Sekarat
Daulat Rakyat
Saldi Isra, Guru
Besar Hukum Tata Negara
Fakultas Hukum Universitas Andalas, Padang
SUMBER
: KOMPAS, 24 April 2012
Makna hakiki kedaulatan rakyat sebagaimana
termaktub dalam UUD 1945 sedang berada dalam helaan napas terakhir.
Setidaknya kondisi ini dapat dilacak pada
hasil kesepakatan bersama antara pemerintah dan DPR untuk memberlakukan ambang
batas parlemen secara nasional. Keadaan sekaratnya daulat rakyat itu tidak
terletak pada pilihan menaikkan ambang batas dari 2,5 persen ke 3,5 persen,
tetapi lebih pada penyeragaman dukungan suara bagi pengisian kursi anggota DPRD
dengan pengisian kursi anggota DPR. Dengan pemberlakuan secara nasional,
kesepakatan ambang batas sengaja mendorong kedaulatan rakyat menuju kematian.
Bahkan, tanpa menaikkan menjadi 3,5 persen
pun, pilihan politik pembentuk undang-undang memberlakukan ambang batas secara
nasional tetap saja tidak akan menyelamatkan daulat rakyat. Ujung semua itu,
keberagaman politik daerah yang telah tumbuh dan sekaligus menjadi warna
dinamika politik negeri ini akan segera terkubur. Karena itu, tak berlebihan
kritik Didik Supriyanto yang menyebut penerapan ambang batas nasional sebagai
bentuk kejahatan politik luar biasa (Kompas, 18/4).
Tak Terkendali
Sebagai hukum dasar, Pasal 1 Ayat (2) UUD
1945 menyatakan kedaulatan berada di tangan rakyat dan dilaksanakan menurut
UUD. Jamak diketahui, pengejawantahan makna kedaulatan rakyat di antaranya
dilakukan melalui pemilihan umum. Sebagai negara yang memilih sistem
presidensial, UUD 1945 membuat desain pelaksanaan pemilihan umum yang
memosisikan pemilih sebagai pemberi mandat secara langsung, baik kepada
pemegang kekuasaan legislatif maupun kepada pemegang kekuasaan eksekutif
tertinggi.
Terkait dengan desain itu, Pasal 22E Ayat (1)
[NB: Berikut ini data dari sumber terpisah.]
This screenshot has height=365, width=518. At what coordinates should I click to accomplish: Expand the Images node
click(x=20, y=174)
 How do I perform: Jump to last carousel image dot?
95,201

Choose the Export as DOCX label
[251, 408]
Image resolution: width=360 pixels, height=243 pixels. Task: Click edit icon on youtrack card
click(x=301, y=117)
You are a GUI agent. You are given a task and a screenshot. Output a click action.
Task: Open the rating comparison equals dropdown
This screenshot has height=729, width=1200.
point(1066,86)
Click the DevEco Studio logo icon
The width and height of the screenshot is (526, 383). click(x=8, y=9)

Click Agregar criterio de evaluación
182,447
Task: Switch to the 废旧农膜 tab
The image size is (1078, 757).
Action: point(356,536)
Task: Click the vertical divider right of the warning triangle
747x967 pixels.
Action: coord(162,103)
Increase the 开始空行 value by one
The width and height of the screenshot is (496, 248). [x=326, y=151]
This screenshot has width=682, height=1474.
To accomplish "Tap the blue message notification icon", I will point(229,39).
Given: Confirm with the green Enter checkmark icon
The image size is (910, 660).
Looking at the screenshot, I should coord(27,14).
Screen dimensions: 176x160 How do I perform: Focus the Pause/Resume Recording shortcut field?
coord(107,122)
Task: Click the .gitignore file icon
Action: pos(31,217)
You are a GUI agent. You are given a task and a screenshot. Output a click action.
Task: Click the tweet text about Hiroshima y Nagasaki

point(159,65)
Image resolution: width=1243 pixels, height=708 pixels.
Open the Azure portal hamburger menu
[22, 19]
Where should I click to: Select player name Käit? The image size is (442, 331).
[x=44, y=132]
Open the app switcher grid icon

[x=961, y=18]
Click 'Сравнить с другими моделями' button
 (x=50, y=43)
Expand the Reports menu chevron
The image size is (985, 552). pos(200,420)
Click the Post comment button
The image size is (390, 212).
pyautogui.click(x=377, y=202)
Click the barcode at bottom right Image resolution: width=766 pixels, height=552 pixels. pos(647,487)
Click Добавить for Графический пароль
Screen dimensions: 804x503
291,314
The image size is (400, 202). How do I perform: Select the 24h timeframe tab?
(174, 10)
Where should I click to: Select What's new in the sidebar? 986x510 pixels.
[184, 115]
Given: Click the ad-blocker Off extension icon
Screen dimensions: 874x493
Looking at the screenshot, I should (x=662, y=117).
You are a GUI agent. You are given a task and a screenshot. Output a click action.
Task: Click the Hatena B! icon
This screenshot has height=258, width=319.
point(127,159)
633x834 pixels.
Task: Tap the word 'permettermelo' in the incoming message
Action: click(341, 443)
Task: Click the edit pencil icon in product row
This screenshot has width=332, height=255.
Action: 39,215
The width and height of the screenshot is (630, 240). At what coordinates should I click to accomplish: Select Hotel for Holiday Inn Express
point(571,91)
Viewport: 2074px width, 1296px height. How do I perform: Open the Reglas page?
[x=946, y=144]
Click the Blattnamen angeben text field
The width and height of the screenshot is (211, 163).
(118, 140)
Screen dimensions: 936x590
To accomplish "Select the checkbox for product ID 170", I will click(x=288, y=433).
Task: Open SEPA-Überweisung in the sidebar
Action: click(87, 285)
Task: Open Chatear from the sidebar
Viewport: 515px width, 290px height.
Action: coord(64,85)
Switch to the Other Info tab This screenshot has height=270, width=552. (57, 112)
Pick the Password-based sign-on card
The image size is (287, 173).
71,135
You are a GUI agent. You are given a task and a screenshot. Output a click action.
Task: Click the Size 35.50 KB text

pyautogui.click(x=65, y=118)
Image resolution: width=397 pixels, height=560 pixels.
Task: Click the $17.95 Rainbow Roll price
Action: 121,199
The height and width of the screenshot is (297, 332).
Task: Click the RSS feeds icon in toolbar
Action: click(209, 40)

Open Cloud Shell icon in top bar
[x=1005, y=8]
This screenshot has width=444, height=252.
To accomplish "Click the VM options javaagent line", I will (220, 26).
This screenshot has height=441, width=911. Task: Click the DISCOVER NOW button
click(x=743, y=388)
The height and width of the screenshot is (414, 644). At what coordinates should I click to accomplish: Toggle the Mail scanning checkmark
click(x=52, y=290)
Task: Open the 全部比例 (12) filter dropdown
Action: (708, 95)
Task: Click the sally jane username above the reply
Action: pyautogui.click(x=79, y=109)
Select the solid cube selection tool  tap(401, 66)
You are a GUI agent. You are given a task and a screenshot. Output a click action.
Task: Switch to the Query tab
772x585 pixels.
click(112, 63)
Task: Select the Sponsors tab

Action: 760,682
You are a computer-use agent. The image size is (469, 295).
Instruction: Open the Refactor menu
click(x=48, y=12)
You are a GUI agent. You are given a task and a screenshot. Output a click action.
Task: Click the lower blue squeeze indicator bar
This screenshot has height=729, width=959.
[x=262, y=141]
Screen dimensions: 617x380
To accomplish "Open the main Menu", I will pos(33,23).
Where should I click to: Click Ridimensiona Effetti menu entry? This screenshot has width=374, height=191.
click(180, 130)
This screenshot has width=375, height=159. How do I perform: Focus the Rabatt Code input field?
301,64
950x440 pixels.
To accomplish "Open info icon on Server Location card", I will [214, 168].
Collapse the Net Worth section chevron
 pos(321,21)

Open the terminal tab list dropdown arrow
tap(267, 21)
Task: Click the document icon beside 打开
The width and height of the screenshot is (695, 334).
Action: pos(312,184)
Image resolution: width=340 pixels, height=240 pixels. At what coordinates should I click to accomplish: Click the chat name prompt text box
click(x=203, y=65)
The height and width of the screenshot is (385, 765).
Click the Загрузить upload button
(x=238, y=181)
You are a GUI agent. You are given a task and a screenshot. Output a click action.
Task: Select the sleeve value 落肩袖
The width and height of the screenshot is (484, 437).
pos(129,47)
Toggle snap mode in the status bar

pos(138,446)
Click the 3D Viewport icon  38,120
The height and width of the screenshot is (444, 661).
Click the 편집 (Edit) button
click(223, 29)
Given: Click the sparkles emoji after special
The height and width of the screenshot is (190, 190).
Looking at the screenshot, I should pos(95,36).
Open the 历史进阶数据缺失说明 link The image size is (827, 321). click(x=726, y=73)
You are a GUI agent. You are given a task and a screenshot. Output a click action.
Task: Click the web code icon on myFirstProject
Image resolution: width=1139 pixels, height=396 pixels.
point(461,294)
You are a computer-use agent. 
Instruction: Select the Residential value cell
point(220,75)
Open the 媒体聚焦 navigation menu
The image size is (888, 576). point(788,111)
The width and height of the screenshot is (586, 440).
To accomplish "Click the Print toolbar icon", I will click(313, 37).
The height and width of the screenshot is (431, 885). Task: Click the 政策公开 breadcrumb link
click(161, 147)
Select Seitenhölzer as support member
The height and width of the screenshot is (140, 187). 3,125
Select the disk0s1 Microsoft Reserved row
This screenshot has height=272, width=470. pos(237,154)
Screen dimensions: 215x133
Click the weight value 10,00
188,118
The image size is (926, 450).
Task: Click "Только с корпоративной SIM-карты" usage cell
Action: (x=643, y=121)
UUD 1945 secara eksplisit menyatakan bahwa pemilihan umum dilaksanakan secara
langsung umum, bebas, rahasia, jujur, dan adil setiap lima tahun sekali.
Kemudian frasa ”secara langsung” itu diulangi
kembali dalam Pasal 6A Ayat (1) UUD 1945 guna menjelaskan desain pemilihan
presiden dan wakil presiden oleh rakyat. Dikaitkan dengan kesepakatan perubahan
UUD 1945, pemilihan langsung itu adalah bentuk nyata dari purifikasi sistem
pemerintahan presidensial.
Bahkan, untuk menjaga konsistensi dengan
desain sistem pemerintahan presidensial, model pemilihan kepala daerah yang
hanya diwadahi Pasal 18 Ayat (4) UUD 1945 dengan frasa ”dipilih secara
demokratis” via UU No 32/2004 dimaknai pula dengan dipilih secara langsung. Tak
hanya itu, putusan Mahkamah Konstitusi memberi terobosan luar biasa dengan
memberi kesempatan bagi calon perseorangan bertarung dalam pemilihan kepala dan
wakil kepala daerah.
Meski sama-sama mengamanatkan pemilihan
langsung, UUD 1945 mengatur dengan cara berbeda. Pada salah satu sisi, pemilihan
presiden dan wakil presiden diatur lebih rinci. Dengan pengaturan demikian,
pembentuk undang-undang masih menginjeksi ambang batas pencalonan yang sama
sekali tak dikehendaki Pasal 6A Ayat (2) UUD 1945. Di sisi lain, untuk memilih
anggota lembaga legislatif, pengaturan lebih rinci diserahkan kepada substansi
undang-undang.
Merujuk pada pengalaman dua kali pemilihan
umum setelah perubahan UUD 1945, dengan alasan legal policy, pembentuk
undang-undang seperti sulit dikendalikan dalam menentukan desain pemilihan umum
anggota legislatif. Salah satu pengaturan yang dapat membuktikan perumusan
norma demikian adalah hadirnya ambang batas. Misalnya, UU No 10/2008 tentang
Pemilu Legislatif 2009 memperkenalkan ambang batas berlapis, yaitu ambang batas
elektoral dan ambang batas parlemen.
Kini, menyongsong Pemilu Legislatif 2014,
pembentuk undang-undang meneguhkan kembali ambang batas parlemen dengan syarat
yang diperberat. Selain menambah besaran (menjadi 3,5 persen), ambang batas
diberlakukan secara nasional.
Pilihan ini akan menutup peluang bagi partai
politik yang memiliki basis dukungan di daerah tertentu karena tak mampu
memenuhi ambang batas secara nasional. Padahal, alasan legal policy hanya dapat dibenarkan sepanjang tak bertentangan
dengan desain dan substansi konstitusi.
Desain Konstitusi
Dengan membaca secara utuh konstruksi Pasal
22E UUD 1945, secara lebih sederhana dapat dikatakan bahwa frasa ”secara
langsung” diperkuat Pasal 22E Ayat (2) UUD 1945. Karena itu, secara yuridis
konstitusional pemilihan umum dilaksanakan untuk memilih: (1) anggota DPR, (2)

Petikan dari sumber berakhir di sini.